What do you enjoy that is entirely unconnected to pressure or expectation?
For me, one thing I enjoy that is entirely unconnected to pressure or expectation is hanging out with my cats. I try to learn from them and just luxuriate in resting and being together, and maybe having a little snooze.
I came home, made a hot water bottle, ate some leftover curry, and now I'm writing this, with my first-born cat, under my favourite blanket on the sofa from whence I may never arise.
I did some internesting and found a useful article that I intend to work through after I've rested and feel better. Dr. Alice Nicholls sharing ideas about how to get out of autistic burnout.
Turns out Dr. Alice created a course too, the autistic burnout recovery program. It's £500 and I imagine it's well worth it, but I’m way too overwhelmed to sign up for a course rn. Funny, that.
And it's worth remembering that yesterday I felt SO capable and inspired that I downloaded To-doist and made various projects and lists. I daydreamed about the podcast I'm planning to accompany the release of my upcoming book, Beautiful Hangover.
And only last week I wrote about how okay I am feeling these days. I felt so okay, I was concerned I didn’t have anything to write about anymore!

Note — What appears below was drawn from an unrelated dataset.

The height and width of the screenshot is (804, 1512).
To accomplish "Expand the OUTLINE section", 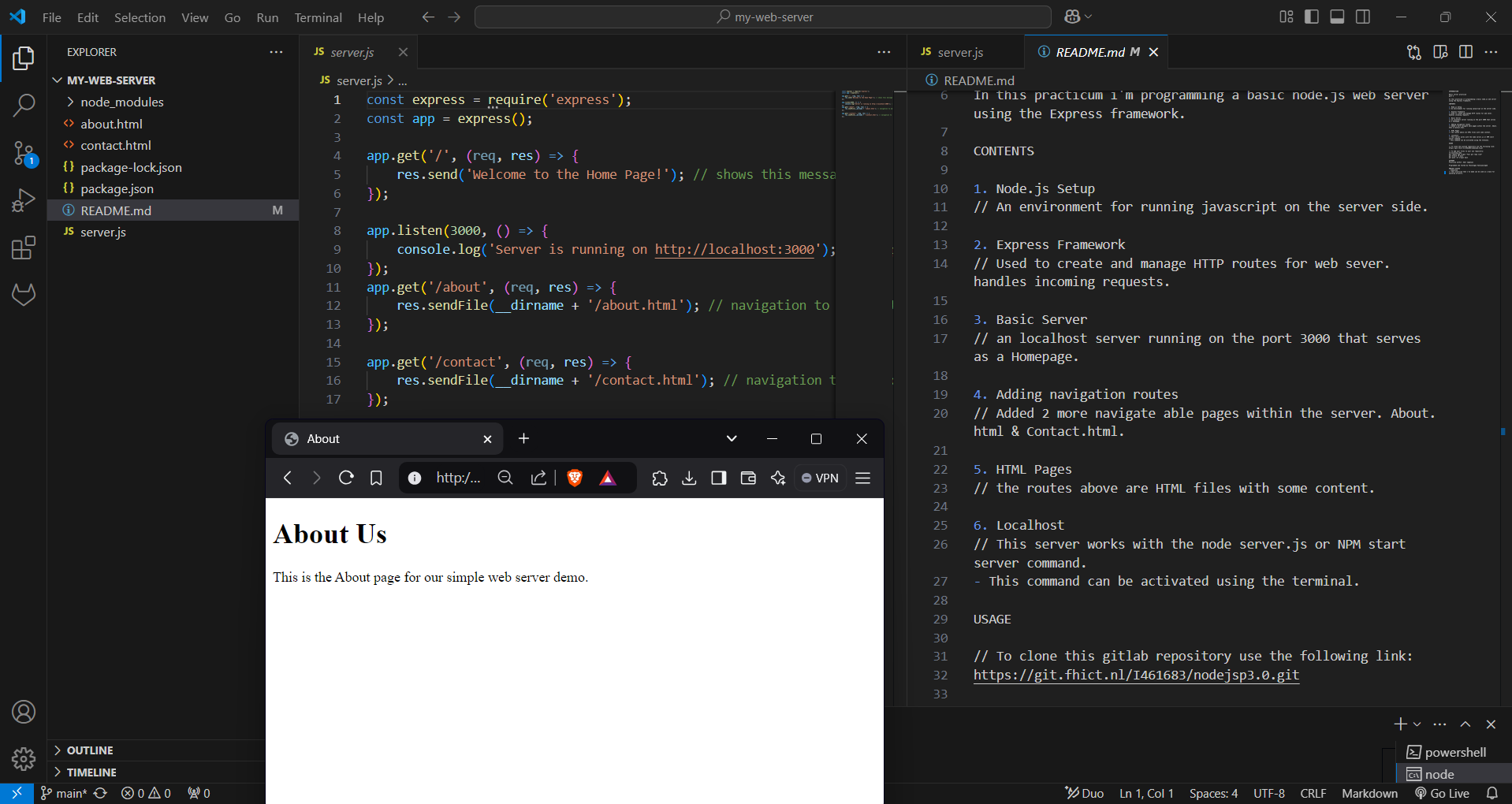I will (89, 750).
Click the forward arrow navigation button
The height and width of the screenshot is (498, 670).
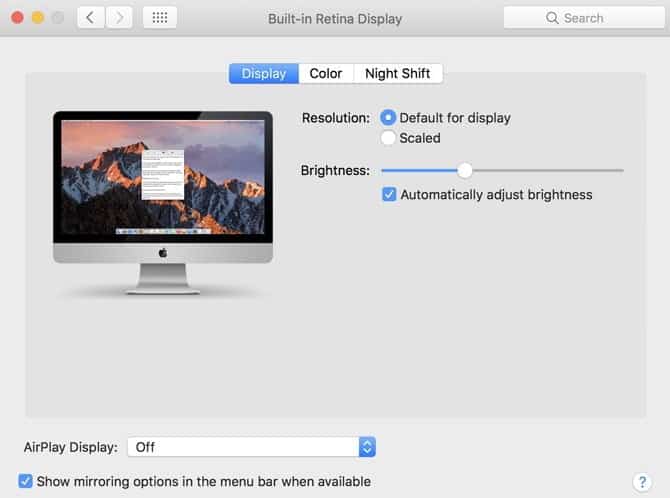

All of this shows us that living well as an autistic person in a non-autistic world is an ongoing learning journey. There will be steps backward, and stagnation as well as great big lovely leaps forward.
So, please share your tips for recovering from autistic burnout. We need all the help we can get out here. Let’s help each other.
Also, I’m curious - do you think it is possible to create a life where autistic burnout doesn't feature or is that a pipe dream? Is it really more a case of managing it when it comes?
Thanks for reading. I go now to find the cats.
If you’re struggling with alcohol, then read about how I got free at Beautiful Hangover.
If you want more on neurodiversity, then read Polite Robot.
And if you enjoy my writing and want to support my efforts then please share with your pals who might appreciate it!
Chelsey Flood is the author of award-winning novels Infinite Sky and Nightwanderers, and a senior lecturer in creative writing at UWE. She is currently working on a literary memoir about getting sober and then finding out she’s autistic and a new YA novel.
I resonate with a lot of what you write here. "I pay so much attention. I’m like a hypervigilant meerkat, repeating the dish names, and peering around for the owner with a terrified expression." <-- this is something I really get. I know the exact feeling. And I haven't had one of these group dinner moments in quite a long time (I'm hesitating on ever going to one again). I don't know if it's possible to have a life without burnout, but I think your ability to recognize it, write yourself through it, and acknowledge what you need is a powerful tool. I find that even in avoiding most of the things that cause stress (changing roles at work to something less stressful, not going to big events, taking lots of time to rest), little things still add up to the same impact. Today it's my volunteer commitments, which are modest, but which are causing me an undue amount of stress and anxiety for some reason... Thank you for sharing. It's helps us all.
I was so focused on asking for the bill the other day that once the bill had arrived and we were adding up the amounts we owed I stopped the waitress and asked her for the bill again. My brain just got fixed on that track I guess. Everyone was confused. My only current burnout cure is getting in bed and rewatching detective shows but I would like to find one that doesn't make me feel more drowsy and isolated.